> [Work required]
From the first entry to the last, copy each one exactly.

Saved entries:

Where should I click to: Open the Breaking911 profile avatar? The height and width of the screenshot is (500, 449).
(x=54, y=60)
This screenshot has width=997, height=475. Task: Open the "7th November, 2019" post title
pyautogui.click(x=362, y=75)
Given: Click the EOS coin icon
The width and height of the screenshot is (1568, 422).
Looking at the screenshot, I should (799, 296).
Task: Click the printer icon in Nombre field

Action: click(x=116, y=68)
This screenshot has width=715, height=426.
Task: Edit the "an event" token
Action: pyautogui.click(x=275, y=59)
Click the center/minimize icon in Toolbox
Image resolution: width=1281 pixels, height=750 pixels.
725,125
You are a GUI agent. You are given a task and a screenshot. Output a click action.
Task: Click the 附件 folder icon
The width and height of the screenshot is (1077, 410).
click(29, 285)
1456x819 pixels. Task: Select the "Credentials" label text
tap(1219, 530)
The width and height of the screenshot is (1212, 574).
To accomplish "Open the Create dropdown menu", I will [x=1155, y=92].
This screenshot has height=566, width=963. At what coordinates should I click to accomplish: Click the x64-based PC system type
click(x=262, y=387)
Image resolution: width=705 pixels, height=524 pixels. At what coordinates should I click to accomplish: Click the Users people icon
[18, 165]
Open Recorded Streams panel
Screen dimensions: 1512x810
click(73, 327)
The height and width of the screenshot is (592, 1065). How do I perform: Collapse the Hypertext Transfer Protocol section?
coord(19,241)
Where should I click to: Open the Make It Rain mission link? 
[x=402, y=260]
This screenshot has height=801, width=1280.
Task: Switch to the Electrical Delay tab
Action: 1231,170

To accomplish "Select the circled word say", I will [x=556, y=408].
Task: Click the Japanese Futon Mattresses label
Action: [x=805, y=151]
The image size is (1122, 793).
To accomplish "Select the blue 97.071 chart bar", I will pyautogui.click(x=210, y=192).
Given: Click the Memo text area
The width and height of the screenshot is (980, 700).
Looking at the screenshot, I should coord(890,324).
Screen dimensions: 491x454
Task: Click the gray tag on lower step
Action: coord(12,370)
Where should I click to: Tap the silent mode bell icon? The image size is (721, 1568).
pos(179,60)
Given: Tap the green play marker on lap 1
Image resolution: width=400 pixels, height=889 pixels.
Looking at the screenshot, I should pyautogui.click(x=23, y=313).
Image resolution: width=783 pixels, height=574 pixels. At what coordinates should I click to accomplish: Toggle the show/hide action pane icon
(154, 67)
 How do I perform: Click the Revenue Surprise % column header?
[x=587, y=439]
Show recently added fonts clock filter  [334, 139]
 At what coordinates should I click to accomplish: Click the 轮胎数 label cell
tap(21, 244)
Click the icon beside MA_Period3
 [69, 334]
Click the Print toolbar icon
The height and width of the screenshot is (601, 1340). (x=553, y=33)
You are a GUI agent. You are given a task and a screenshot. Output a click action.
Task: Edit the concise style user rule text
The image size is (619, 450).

> [Reply to the task]
Where should I click to: Open the Breaking911 profile avatar? The height and width of the screenshot is (500, 449).
(x=54, y=60)
This screenshot has width=997, height=475. Task: Open the "7th November, 2019" post title
pyautogui.click(x=362, y=75)
Given: Click the EOS coin icon
The width and height of the screenshot is (1568, 422).
Looking at the screenshot, I should (799, 296).
Task: Click the printer icon in Nombre field

Action: click(x=116, y=68)
This screenshot has width=715, height=426.
Task: Edit the "an event" token
Action: pyautogui.click(x=275, y=59)
Click the center/minimize icon in Toolbox
Image resolution: width=1281 pixels, height=750 pixels.
725,125
You are a GUI agent. You are given a task and a screenshot. Output a click action.
Task: Click the 附件 folder icon
The width and height of the screenshot is (1077, 410).
click(29, 285)
1456x819 pixels. Task: Select the "Credentials" label text
tap(1219, 530)
The width and height of the screenshot is (1212, 574).
To accomplish "Open the Create dropdown menu", I will [x=1155, y=92].
This screenshot has height=566, width=963. At what coordinates should I click to accomplish: Click the x64-based PC system type
click(x=262, y=387)
Image resolution: width=705 pixels, height=524 pixels. At what coordinates should I click to accomplish: Click the Users people icon
[18, 165]
Open Recorded Streams panel
Screen dimensions: 1512x810
click(73, 327)
The height and width of the screenshot is (592, 1065). How do I perform: Collapse the Hypertext Transfer Protocol section?
coord(19,241)
Where should I click to: Open the Make It Rain mission link? 
[x=402, y=260]
This screenshot has height=801, width=1280.
Task: Switch to the Electrical Delay tab
Action: 1231,170

To accomplish "Select the circled word say", I will [x=556, y=408].
Task: Click the Japanese Futon Mattresses label
Action: [x=805, y=151]
The image size is (1122, 793).
To accomplish "Select the blue 97.071 chart bar", I will pyautogui.click(x=210, y=192).
Given: Click the Memo text area
The width and height of the screenshot is (980, 700).
Looking at the screenshot, I should coord(890,324).
Screen dimensions: 491x454
Task: Click the gray tag on lower step
Action: coord(12,370)
Where should I click to: Tap the silent mode bell icon? The image size is (721, 1568).
pos(179,60)
Given: Tap the green play marker on lap 1
Image resolution: width=400 pixels, height=889 pixels.
Looking at the screenshot, I should pyautogui.click(x=23, y=313).
Image resolution: width=783 pixels, height=574 pixels. At what coordinates should I click to accomplish: Toggle the show/hide action pane icon
(154, 67)
 How do I perform: Click the Revenue Surprise % column header?
[x=587, y=439]
Show recently added fonts clock filter  [334, 139]
 At what coordinates should I click to accomplish: Click the 轮胎数 label cell
tap(21, 244)
Click the icon beside MA_Period3
 [69, 334]
Click the Print toolbar icon
The height and width of the screenshot is (601, 1340). (x=553, y=33)
You are a GUI agent. You are given a task and a screenshot. Output a click action.
Task: Edit the concise style user rule text
The image size is (619, 450).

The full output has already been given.